▶ **SOAL A**:
Menurut bacaan tentang puasa, apa arti puasa dari sisi bahasa?

◆ ◆ ◆

Filosofi Puasa

الصوم جنة

Puasa itu membentengi diri
Tema Ini adalah kajian tentang puasa dari berbagai perspektif, baik dari sisi normative fiqih, sejarahnya atau sudut pandang dari nilai fungsi dan tujuan dari puasa. Puasa dari sisi bahasa biasa diartikan dengan al-imsak, menahan. Dari sisi Istilah syara’ adalah menahan diri dari semua yang membatalkan puasa mulai fajar sampai tenggelamnya matahari (imsakun an al-mufthirat min al-fajri ila ghurub al syamsi). Ajaran tentang puasa meruapakan sebuah ibadah yang sifatnya universal, artinya semua agama samawi, yang meyakini kebenaran ajaran tauhid semua memerintahkan umatnya untuk menjalankan puasa. Sebagaimana didawuhkan Allah dalam al-Qur’an, surat al-Baqarah; ”Wahai orang-orang yang beriman diwajibkan atas kamu berpuasa, sebagaimana diwajibkan orang-orang sebelum kamu, supaya kamu bertaqwa”. Dawuh ini mengandung maksud yang ditujukan untuk orang-orang yang beriman kepada Allah, untuk melakukan puasa, supaya mereka dapat memperbaiki dirinya, mendekatkan diri kepada Allah, patuh terhadap perintahnya, patuh terhadap larangannya. Sehingga orang yang taat, patuh kepada Allah inilah kemudian disebut dengan orang-orang yang bertaqwa. Kaitannya dengan istilah taqwa para kyai-kyai kita memberikan makna Ketika mengajarkan makna kitab kuning dengan arti sederhana “wongkang wedi maring Allah”. Artinya kepatuhan, ketaatan yang dilakukan orang yang beriman didasari karena takut kepada Allah SWT.

◆ ◆ ◆

▶ **SOAL B**:
Tolong tulis ulang baris data di bawah, mulai dari baris yang memuat "Open the user profile dropdown arrow" dan berhenti setelah baris yang memuat "pos(14,260)". Ganti "Total Expenses" dengan "Total Income" dan biarkan bagian lain tetap sama.

(Baris posisi target)
◆ ◆ ◆

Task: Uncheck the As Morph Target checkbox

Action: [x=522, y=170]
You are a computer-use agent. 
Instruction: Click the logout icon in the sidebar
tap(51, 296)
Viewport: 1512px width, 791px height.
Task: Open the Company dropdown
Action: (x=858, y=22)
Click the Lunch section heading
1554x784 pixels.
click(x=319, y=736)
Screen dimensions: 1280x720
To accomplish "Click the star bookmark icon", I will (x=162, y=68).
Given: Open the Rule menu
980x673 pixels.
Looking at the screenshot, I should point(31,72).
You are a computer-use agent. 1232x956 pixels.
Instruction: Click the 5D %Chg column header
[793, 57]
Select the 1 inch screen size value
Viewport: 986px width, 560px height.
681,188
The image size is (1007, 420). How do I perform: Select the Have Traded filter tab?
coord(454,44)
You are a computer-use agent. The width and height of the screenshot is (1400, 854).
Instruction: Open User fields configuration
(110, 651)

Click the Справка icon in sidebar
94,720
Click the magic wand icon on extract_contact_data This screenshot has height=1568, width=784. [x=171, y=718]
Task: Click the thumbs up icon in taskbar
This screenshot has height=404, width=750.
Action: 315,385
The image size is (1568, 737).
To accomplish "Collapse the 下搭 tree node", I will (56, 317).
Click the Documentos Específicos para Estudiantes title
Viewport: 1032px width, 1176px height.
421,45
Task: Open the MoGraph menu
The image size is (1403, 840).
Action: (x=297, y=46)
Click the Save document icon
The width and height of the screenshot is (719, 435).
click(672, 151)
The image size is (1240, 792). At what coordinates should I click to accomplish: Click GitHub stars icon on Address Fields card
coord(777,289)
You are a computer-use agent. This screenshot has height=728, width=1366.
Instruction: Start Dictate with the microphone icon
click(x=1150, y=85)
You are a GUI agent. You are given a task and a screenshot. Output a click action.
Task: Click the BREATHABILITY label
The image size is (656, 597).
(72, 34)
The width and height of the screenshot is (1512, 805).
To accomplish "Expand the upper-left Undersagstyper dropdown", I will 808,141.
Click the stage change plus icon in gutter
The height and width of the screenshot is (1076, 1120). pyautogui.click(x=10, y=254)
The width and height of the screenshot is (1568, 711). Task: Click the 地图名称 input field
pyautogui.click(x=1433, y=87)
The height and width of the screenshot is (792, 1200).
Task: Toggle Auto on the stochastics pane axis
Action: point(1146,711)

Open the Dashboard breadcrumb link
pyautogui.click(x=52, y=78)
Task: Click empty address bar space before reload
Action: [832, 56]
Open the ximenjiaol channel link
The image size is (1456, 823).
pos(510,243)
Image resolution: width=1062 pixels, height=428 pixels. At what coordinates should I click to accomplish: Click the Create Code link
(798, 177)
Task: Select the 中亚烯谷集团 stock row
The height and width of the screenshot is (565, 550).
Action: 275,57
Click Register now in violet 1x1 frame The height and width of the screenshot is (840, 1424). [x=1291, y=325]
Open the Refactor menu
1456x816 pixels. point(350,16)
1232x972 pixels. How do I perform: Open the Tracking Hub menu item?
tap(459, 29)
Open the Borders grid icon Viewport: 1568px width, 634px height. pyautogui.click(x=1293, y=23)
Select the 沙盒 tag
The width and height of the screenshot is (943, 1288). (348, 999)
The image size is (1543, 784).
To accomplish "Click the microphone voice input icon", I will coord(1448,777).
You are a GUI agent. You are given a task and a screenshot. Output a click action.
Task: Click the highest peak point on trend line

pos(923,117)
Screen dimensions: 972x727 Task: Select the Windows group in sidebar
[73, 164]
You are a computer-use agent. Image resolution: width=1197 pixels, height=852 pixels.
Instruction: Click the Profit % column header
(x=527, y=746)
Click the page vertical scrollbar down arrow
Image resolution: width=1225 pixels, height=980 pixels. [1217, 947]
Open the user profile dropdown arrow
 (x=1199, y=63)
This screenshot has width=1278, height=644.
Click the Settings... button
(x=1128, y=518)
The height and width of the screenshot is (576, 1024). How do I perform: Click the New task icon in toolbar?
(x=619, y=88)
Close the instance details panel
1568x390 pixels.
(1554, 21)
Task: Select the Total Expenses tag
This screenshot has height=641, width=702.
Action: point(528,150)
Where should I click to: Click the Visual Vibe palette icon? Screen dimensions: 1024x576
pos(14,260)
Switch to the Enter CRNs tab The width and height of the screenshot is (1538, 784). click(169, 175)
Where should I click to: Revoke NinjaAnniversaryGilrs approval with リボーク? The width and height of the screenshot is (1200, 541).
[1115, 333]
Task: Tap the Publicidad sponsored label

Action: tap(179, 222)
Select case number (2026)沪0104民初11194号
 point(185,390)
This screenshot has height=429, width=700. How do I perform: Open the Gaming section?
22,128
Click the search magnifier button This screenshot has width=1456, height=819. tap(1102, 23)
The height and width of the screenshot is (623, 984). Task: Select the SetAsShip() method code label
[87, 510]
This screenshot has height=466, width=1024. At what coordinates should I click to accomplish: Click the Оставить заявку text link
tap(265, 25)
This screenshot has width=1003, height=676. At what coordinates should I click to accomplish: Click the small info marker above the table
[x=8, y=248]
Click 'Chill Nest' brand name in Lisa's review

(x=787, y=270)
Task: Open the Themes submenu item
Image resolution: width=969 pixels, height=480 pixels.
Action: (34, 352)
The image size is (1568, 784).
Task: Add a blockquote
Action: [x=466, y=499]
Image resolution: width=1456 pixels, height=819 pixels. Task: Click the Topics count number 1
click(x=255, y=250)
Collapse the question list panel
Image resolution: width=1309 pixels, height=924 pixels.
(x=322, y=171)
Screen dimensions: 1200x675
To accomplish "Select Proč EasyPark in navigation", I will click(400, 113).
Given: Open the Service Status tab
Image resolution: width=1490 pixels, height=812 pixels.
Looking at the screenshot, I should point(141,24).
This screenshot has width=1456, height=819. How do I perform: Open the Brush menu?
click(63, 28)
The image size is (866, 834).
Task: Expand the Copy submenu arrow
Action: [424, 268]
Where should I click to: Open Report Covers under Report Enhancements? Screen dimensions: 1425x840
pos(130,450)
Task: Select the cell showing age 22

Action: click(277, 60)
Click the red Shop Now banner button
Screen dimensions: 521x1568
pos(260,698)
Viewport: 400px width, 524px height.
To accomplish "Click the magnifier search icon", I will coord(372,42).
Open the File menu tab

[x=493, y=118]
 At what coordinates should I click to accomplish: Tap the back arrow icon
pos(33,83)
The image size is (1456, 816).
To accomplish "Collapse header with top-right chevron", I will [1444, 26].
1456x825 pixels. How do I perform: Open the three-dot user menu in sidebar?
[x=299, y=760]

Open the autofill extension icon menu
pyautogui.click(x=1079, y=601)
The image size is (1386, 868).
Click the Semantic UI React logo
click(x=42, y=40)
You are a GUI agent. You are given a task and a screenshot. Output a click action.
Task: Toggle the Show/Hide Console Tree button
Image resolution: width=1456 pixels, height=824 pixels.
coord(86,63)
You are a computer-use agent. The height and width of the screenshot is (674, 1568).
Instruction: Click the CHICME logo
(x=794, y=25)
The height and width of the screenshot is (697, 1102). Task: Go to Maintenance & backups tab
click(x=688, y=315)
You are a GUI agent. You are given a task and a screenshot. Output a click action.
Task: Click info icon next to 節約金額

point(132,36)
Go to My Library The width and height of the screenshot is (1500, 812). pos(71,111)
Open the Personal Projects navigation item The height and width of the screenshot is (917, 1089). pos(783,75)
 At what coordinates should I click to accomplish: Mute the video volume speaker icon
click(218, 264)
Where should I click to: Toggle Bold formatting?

◆ ◆ ◆

▶ **JAWABAN LENGKAP A**:
Puasa dari sisi bahasa diartikan dengan al-imsak, yaitu menahan.

▶ **JAWABAN LENGKAP B**:
Open the user profile dropdown arrow
 (x=1199, y=63)
This screenshot has width=1278, height=644.
Click the Settings... button
(x=1128, y=518)
The height and width of the screenshot is (576, 1024). How do I perform: Click the New task icon in toolbar?
(x=619, y=88)
Close the instance details panel
1568x390 pixels.
(1554, 21)
Task: Select the Total Income tag
This screenshot has height=641, width=702.
Action: point(528,150)
Where should I click to: Click the Visual Vibe palette icon? Screen dimensions: 1024x576
pos(14,260)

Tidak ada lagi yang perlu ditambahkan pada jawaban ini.